In his view the recent violence springs from the "leadership crisis" in the country, and the best way to "solve it is to uphold and speed up the judicial process for the masterminds of the violence."
Father Domingos Soares, spokesman for Dili Diocese, told the press Aug. 31 that the Jose Ramos-Horta government should ensure justice, because that is what people are seeking now for those involved in the recent violence. "If the government is not able to establish a good judicial system, then the consequence will be to lose the people's trust," he said.
Ramos-Horta, who was sworn in July 10 as prime minister, was foreign affairs minister under Alkatiri, who resigned under pressure on June 26.
Minister of Justice Domingos Sarmento said at an Aug. 31 press conference in his office that the Aug. 30 jailbreak occurred when visiting hours ended. "One of (the escapees) threatened some guards near the gate with a grass cutter saying, 'Open the door or you are dead.' Then the guards could not do anything, they just opened it and the prisoners ran away," Sarmento explained.
The minister added that he has asked the country's general procurator to contact airport and immigration authorities to prevent the escapees from leaving the country.
At a separate press conference, United Nations police commander Antero Lopes said that U.N. police and international peacekeepers are working together to recapture the prisoners. Sukehiro Hasegawa, the U.N. secretary general's special representative for Timor Leste (East Timor), called on the escaped prisoners to return to jail or turn themselves over to international peacekeeping forces.
East Timorese who spoke to UCA News say they fear the jailbreak will worsen the already tense situation in the country.
"This has created fear in us, especially those still in refugee camps," remarked Celestino da Costa Alves, 43, who is living in a refugee camp in Dili because of the past months of violence.

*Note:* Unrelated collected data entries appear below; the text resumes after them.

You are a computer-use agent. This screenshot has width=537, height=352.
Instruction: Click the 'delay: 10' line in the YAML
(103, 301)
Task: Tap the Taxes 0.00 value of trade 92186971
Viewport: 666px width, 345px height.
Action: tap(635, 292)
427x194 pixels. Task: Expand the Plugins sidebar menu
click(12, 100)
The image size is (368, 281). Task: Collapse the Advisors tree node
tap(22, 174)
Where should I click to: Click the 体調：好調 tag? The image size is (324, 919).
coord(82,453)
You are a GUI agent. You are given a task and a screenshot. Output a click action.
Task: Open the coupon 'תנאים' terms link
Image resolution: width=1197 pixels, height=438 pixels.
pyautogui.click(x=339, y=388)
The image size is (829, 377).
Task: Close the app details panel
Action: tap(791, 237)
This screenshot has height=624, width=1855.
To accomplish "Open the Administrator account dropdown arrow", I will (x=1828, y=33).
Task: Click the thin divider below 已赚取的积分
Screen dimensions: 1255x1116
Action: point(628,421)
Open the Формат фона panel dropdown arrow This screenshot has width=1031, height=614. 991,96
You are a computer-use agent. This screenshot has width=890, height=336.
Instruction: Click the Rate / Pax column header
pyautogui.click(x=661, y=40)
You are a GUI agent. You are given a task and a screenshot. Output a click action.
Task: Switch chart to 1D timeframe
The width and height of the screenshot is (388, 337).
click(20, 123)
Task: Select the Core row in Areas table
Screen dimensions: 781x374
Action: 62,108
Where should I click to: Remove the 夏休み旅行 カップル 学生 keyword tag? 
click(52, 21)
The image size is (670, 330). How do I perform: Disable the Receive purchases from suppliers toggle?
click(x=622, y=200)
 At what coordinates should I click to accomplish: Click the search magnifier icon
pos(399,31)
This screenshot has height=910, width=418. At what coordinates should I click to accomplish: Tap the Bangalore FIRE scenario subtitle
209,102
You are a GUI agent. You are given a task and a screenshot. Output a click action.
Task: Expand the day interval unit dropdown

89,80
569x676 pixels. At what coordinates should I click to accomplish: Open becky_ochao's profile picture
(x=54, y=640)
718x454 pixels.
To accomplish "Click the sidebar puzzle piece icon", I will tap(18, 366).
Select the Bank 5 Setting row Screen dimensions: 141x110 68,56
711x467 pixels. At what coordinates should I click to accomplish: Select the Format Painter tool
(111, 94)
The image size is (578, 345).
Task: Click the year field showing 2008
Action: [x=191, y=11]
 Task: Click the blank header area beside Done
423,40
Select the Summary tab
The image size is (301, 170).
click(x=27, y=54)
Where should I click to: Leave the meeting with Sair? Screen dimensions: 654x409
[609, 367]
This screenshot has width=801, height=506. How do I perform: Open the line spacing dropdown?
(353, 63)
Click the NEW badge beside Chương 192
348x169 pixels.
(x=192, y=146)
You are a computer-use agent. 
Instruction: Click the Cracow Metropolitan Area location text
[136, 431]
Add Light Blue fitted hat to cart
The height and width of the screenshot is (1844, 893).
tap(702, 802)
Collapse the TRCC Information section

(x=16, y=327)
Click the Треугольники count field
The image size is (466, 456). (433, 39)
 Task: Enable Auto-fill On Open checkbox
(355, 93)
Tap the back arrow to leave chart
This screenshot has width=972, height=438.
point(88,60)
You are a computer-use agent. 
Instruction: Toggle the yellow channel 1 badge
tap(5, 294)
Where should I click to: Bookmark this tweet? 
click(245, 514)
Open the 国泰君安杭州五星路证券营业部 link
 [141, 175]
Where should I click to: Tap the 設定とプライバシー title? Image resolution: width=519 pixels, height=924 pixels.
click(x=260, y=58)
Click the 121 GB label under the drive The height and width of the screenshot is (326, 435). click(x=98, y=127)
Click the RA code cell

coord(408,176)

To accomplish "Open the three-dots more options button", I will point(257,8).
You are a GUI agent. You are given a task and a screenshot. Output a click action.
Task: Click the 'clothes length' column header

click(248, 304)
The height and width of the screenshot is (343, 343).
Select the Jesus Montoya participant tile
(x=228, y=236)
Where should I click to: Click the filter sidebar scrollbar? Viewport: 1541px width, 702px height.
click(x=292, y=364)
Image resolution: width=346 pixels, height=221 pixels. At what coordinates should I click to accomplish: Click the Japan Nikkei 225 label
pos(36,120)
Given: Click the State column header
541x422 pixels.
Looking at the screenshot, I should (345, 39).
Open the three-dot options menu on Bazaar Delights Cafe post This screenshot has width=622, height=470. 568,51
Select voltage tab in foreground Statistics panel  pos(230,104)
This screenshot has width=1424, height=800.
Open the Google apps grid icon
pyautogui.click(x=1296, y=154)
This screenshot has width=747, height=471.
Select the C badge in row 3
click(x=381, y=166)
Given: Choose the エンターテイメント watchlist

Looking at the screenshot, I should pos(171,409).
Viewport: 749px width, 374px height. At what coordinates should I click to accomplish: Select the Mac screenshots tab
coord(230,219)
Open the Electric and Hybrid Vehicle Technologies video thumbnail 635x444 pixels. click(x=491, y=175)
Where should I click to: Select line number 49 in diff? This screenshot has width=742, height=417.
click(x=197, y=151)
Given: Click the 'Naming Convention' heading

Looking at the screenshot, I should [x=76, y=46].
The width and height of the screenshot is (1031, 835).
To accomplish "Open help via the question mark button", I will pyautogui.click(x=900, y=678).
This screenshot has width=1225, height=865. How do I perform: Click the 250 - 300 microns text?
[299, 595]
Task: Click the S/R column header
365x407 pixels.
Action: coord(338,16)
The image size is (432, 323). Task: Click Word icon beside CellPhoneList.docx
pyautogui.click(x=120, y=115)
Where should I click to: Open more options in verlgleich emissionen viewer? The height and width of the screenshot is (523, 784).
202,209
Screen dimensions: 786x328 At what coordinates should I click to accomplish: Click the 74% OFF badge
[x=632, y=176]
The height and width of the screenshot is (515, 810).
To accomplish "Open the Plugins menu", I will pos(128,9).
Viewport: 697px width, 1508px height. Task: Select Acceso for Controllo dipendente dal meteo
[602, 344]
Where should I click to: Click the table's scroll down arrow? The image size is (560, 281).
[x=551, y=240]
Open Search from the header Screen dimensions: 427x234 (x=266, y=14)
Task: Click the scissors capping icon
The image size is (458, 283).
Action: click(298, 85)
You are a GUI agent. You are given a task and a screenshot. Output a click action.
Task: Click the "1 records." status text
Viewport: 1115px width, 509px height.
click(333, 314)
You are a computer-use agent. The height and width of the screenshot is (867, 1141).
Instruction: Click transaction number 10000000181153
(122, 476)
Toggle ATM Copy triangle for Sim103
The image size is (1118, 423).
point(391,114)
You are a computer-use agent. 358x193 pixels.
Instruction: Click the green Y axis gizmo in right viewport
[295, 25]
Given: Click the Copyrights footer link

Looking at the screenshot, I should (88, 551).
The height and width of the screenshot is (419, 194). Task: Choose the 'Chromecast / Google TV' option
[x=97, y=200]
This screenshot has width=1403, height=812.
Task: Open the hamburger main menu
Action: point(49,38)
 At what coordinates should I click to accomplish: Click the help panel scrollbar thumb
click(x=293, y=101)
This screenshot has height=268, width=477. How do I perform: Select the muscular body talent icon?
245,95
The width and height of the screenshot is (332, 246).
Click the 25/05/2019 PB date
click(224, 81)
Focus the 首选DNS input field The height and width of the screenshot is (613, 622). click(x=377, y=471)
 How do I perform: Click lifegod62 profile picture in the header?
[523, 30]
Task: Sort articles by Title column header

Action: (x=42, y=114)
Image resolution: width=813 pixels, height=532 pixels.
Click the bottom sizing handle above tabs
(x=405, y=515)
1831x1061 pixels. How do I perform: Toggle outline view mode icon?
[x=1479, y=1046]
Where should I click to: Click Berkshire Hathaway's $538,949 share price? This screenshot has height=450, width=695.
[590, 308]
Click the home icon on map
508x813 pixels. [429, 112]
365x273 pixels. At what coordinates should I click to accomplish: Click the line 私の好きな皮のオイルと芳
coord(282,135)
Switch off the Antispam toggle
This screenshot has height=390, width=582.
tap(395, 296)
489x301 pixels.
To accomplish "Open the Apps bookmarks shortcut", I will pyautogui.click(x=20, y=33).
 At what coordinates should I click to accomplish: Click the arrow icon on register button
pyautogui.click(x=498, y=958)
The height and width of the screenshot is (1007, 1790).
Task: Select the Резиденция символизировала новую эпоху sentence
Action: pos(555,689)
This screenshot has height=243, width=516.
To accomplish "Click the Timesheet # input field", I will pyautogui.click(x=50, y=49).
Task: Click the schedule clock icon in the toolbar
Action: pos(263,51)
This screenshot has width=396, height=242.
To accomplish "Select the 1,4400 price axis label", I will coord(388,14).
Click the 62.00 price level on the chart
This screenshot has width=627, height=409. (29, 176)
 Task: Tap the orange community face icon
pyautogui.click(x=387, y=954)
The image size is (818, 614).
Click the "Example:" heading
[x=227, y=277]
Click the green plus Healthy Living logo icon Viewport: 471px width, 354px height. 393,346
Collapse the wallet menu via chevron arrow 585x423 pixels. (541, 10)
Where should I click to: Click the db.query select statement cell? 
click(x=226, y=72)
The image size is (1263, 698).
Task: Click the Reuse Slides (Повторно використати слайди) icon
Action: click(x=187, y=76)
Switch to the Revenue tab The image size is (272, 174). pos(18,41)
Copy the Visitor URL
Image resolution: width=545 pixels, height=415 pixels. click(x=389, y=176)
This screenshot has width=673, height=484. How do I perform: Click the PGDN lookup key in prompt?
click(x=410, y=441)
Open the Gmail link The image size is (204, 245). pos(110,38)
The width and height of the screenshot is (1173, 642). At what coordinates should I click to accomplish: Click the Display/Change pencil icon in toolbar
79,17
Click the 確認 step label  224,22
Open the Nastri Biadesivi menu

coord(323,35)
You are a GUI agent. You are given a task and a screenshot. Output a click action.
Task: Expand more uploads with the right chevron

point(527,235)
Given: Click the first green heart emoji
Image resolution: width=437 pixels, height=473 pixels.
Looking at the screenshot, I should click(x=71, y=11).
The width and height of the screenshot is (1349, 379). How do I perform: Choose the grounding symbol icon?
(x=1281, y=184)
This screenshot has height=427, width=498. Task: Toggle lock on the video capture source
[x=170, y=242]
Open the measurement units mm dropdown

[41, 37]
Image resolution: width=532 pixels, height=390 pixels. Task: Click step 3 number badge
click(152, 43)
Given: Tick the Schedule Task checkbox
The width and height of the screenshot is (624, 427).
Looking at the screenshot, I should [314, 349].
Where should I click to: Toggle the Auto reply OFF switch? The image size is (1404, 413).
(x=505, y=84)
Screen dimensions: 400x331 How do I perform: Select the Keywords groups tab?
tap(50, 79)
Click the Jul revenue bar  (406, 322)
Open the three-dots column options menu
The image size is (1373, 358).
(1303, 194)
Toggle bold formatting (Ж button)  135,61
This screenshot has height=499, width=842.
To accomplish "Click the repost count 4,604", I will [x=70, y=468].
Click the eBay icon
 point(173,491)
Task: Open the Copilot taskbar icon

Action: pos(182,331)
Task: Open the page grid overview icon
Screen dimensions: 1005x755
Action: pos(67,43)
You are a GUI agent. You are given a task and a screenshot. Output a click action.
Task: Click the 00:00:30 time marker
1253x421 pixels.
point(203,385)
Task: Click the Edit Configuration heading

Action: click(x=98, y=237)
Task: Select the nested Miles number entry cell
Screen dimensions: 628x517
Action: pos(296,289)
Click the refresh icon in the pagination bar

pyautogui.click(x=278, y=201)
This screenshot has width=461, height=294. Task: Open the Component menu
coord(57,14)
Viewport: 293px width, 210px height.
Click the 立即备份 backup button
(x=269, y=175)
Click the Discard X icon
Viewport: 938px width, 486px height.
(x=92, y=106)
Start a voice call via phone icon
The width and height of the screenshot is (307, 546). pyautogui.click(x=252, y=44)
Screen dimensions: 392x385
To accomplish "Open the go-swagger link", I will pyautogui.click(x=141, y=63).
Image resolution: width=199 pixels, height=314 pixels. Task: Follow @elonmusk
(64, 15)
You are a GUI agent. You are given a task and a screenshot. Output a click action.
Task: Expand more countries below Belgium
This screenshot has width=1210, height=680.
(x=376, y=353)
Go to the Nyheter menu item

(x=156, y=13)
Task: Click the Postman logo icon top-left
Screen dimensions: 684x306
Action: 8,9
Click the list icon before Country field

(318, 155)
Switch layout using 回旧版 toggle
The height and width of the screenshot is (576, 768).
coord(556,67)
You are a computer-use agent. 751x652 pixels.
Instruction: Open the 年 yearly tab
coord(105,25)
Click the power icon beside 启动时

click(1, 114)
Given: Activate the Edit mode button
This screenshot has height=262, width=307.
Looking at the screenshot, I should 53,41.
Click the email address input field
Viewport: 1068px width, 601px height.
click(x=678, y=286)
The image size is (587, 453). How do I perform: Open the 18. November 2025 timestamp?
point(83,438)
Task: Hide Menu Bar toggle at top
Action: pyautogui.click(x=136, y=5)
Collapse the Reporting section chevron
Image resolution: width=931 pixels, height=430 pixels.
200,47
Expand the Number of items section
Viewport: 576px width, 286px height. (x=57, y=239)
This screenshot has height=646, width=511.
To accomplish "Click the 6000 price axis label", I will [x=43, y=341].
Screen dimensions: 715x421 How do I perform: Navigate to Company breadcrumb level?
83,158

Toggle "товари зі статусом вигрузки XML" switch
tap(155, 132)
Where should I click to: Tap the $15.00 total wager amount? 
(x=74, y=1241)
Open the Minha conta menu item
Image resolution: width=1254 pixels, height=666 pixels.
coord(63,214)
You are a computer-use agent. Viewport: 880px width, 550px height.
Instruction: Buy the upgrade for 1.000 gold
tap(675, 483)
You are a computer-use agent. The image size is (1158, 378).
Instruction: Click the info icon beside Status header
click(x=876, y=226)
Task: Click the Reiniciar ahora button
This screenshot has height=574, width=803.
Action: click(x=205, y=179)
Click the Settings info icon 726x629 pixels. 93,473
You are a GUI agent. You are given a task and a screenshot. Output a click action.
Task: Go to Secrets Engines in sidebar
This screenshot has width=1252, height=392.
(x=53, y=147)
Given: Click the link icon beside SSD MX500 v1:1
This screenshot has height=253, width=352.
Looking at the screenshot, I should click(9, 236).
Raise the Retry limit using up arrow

The businessman said the Ramos-Horta administration made many promises but has not delivered on them. "A promise to install international police in hotspots has not been realized. How can we go home?" he asked. "Now, another problem. ... If something happens, we are all going to die for sure."
Rita dos Santos, 42, a mother of four who has been living in a refugee camp near Dili, said the government appears to have forgotten what led people to flee to refugee camps in the first place. The latest incident, she said, should serve to "alert the government" to the serious problems in the country.
Dili suffered a series of protests that evolved into widespread violence in May after Alkatiri dismissed 600 of the 1,400 members of East Timor's army. The 600 were protesting what they said was widespread discrimination against troops from the western part of the country. An estimated 150,000 people were displaced and at least 20 killed in the violence, which led to deployment of a 2,500-strong international peacekeeping force.
The United Nations agreed on Aug. 25 to deploy 1,608 more police in East Timor to shore up security. According to media reports, Ramos-Horta said he expects the mission to arrive in the fledgling nation within a month.
International media reported on Sept. 1 that gangs armed with stones and machetes clashed in Dili, and that at least eight people were wounded in the violence before international security forces arrived to restore order.
East Timor emerged as an independent nation in 2002 after more than two years under a transitional U.N. administration. An August 1999 referendum had brought an end to Indonesian rule, which began when Indonesian troops entered the territory in 1975 after the Portuguese colonial administration withdrew, ending more than four centuries of Portuguese rule.
The United Nations oversaw the elections that produced independent East Timor's first government. The country's first presidential and parliamentary elections as an independent nation are scheduled for 2007.
Catholics form an estimated 90 percent of the nearly 1 million population.